# [SOLVED] Out of range, monitor or VGA problem?



## DoomFY23 (Dec 24, 2011)

Hi, I need to ask something.


I'm currently planning to buy a new VGA for my PC so I can play some newer games that has been released this year. But before buying the new VGA, I need to know something about this particular matter:


Sometimes when I install and about to play some games, sometimes the monitor turned into "Input signal out of range" and I had to Alt+Tab and terminate the proccess.

What I want to ask is, is this particular problem mainly comes from monitor or the VGA itself?


For some additional information, here's the specification (only the GPU and monitor though):

VGA : *Nvidia GeForce 210 2GB DDR3*
Monitor : *LG FLATRON L1752S* (that's what the model said)


Any information would be appreciated, and thanks in advance


----------



## gcavan (Aug 13, 2009)

*Re: Out of range, monitor or VGA problem?*

Just to be clear on something:

VGA (Video Graphics Array) generally refers to a display standard or the 15-pin D-subminiature VGA connector itself.

What exactly are you referring to? The graphics card or the monitor?

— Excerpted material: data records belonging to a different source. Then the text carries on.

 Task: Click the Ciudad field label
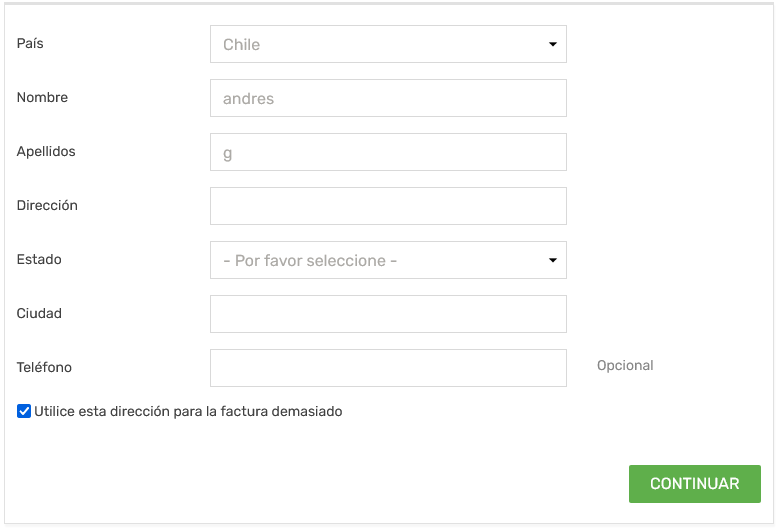[39, 314]
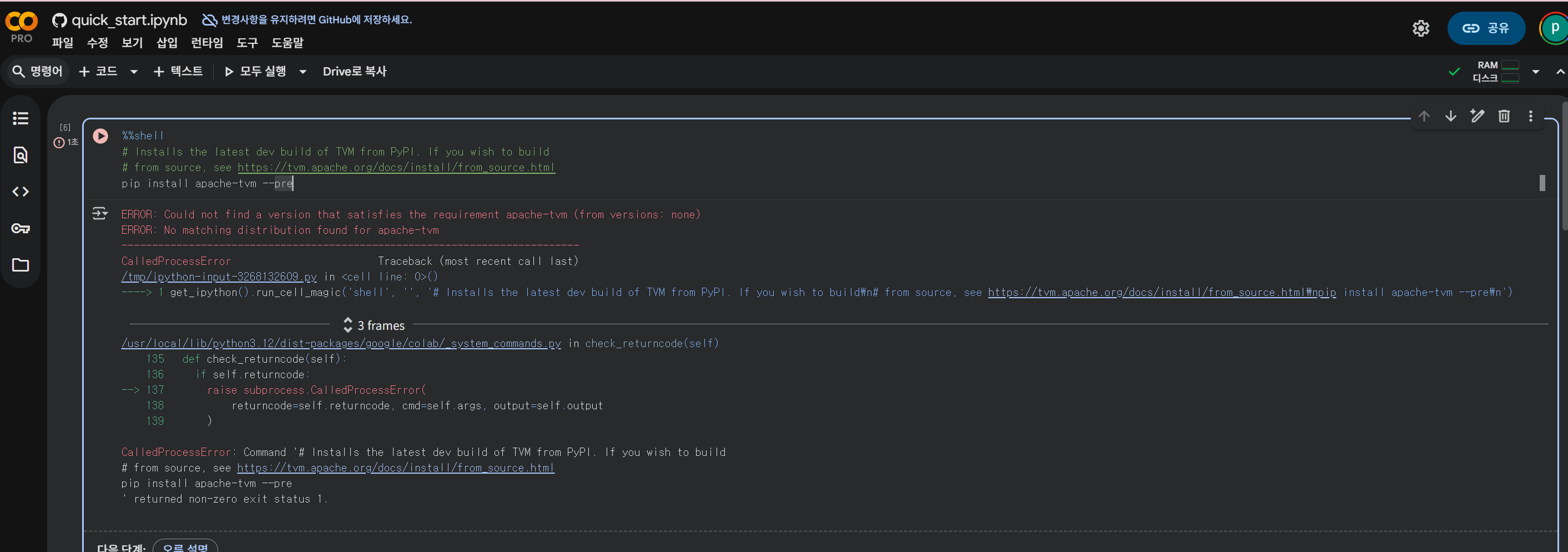The image size is (1568, 552).
Task: Open the code snippets sidebar icon
Action: pyautogui.click(x=21, y=192)
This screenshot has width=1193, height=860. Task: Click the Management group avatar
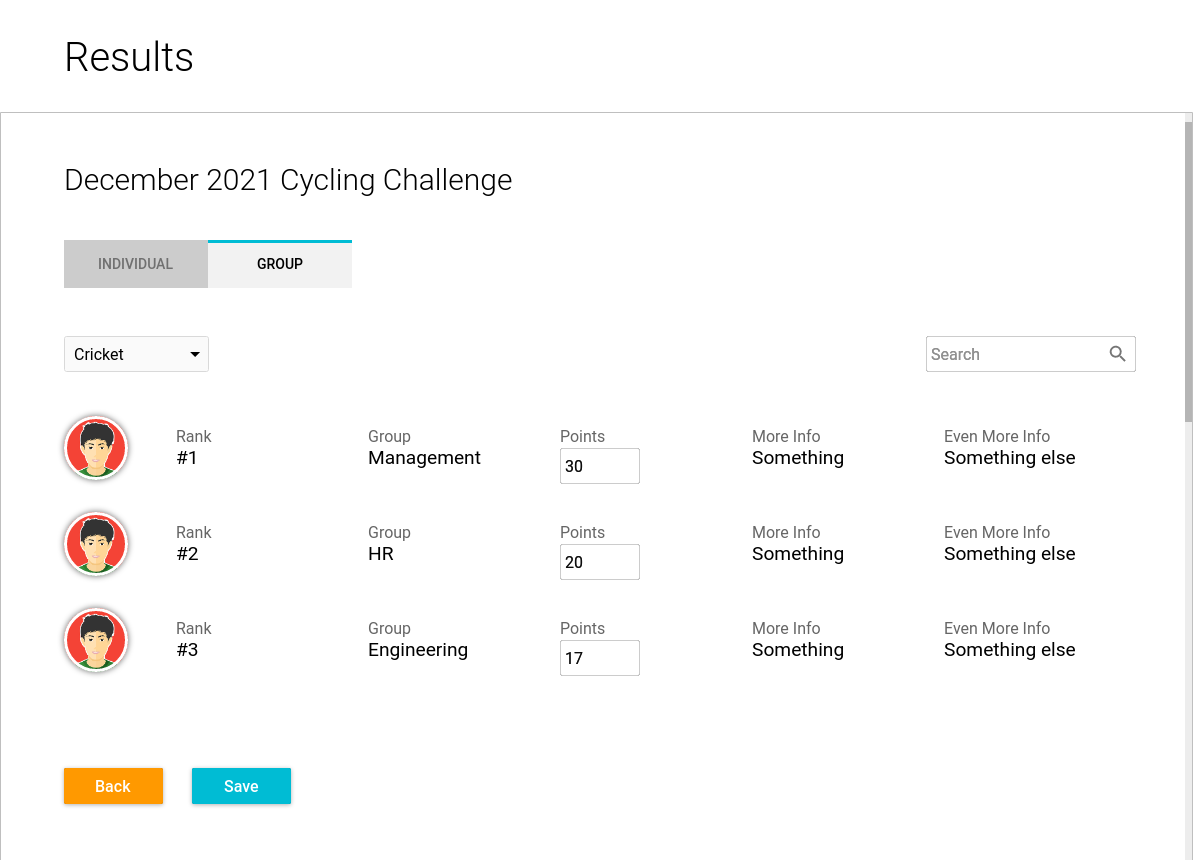point(96,448)
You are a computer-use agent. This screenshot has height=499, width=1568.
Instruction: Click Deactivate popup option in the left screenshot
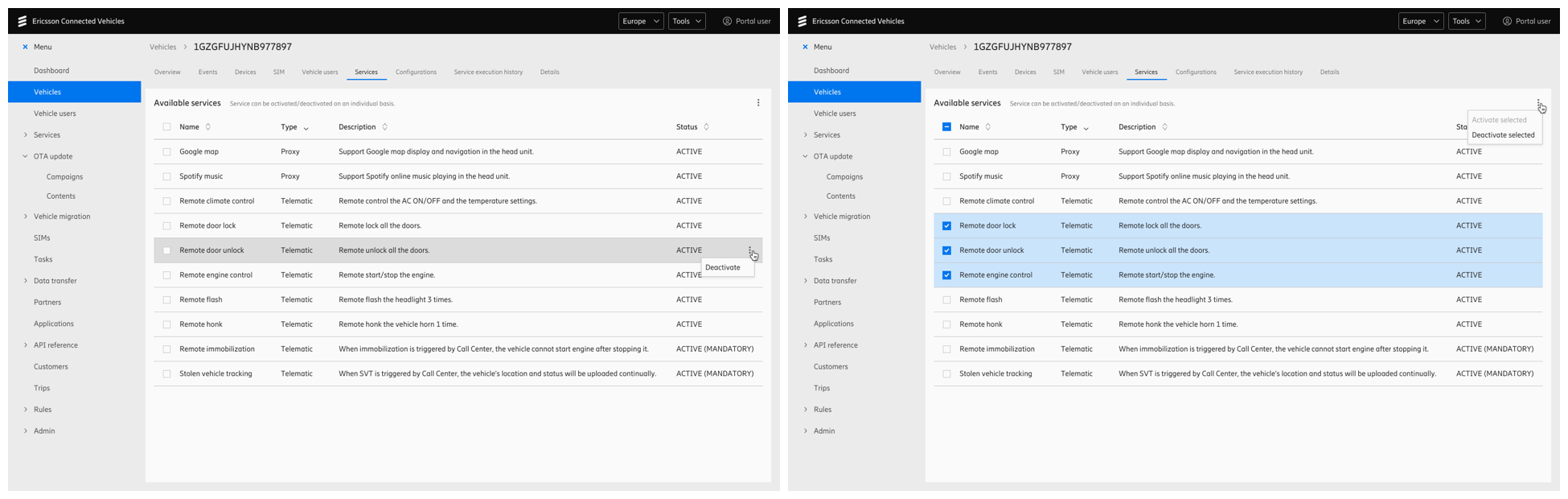click(x=723, y=267)
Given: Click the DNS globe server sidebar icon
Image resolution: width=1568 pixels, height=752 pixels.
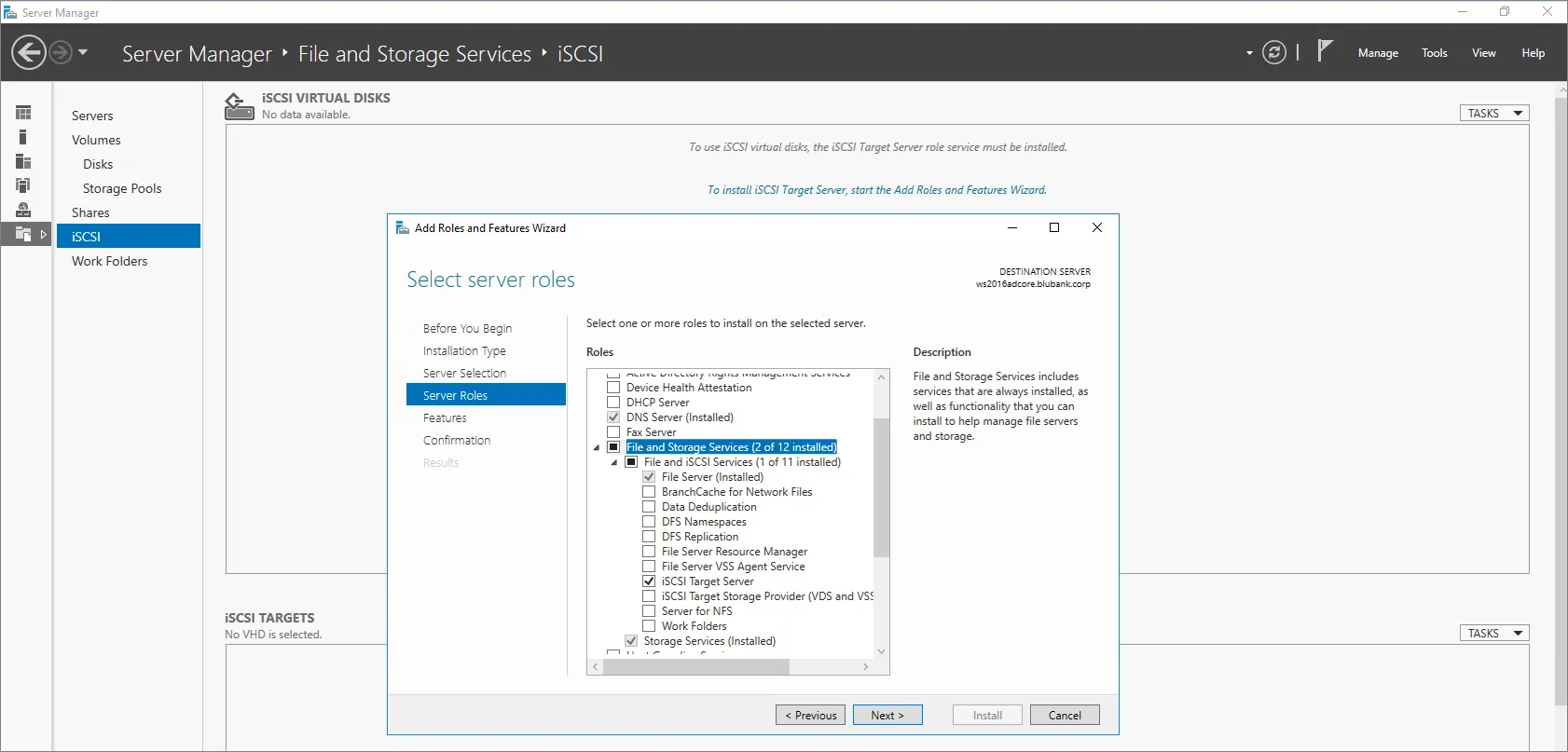Looking at the screenshot, I should (x=23, y=210).
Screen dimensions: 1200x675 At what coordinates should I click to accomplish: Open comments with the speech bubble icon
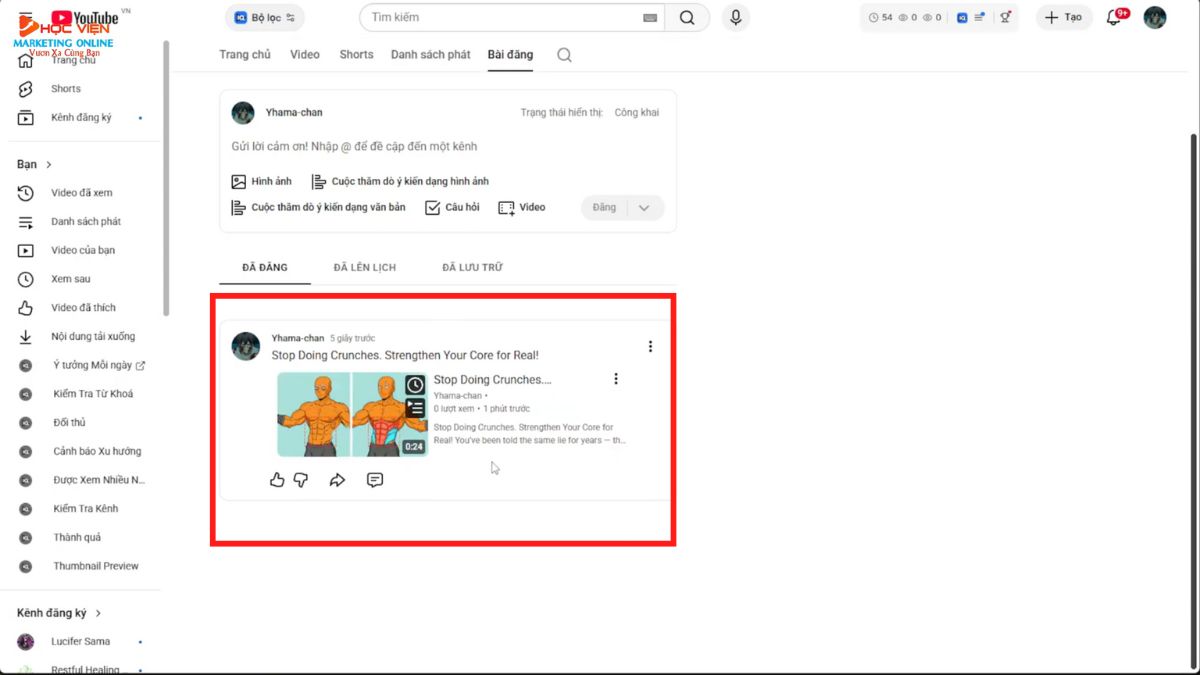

"Input signal out of range" usually means the display resolution and/or refresh rate are set incorrectly in the graphics driver or on the monitor itself. Start by resetting the monitor res to default from within the on-screen-display program. Then drop the resolution and refresh rates in the graphics driver and within the game setup.


----------



## DoomFY23 (Dec 24, 2011)

*Re: Out of range, monitor or VGA problem?*

Ah, yeah, sorry about that, in the place I live, people usually use "VGA" to call a graphics card. While I usually use "GPU" to call it, most people understands the word "VGA" better, and doesn't understand what does "GPU" or video card or graphics card means.

And yes, I'm referring a graphics card.

I see. Anyway, if the game/software itself brings a "out of range" warning, any chance I can fix it within the game itself? (when the monitor displays the "out of range") Or should I configure it out in the graphics driver?

Thanks for the info as well


----------



## JimE (Apr 16, 2009)

*Re: Out of range, monitor or VGA problem?*

The native resolution of that monitor is 1280 x 1024. For best quality, you should only use the native resolution.

Your desktop resolution AND your game resolutions should be set to 1280x1024. Smaller resolutions should work. Larger resolutions may or may not work. The error you are seeing typically indicates an unsupported resolution is being used. Unsupported typically means too large.

Also watch the refresh rate. 60hz is the usual default and should work.


----------



## DoomFY23 (Dec 24, 2011)

*Re: Out of range, monitor or VGA problem?*

I see...

Well then, seems like I have had enough to understand this little problem. Going to buy the new GPU as well.

Thanks for the reply everyone!


----------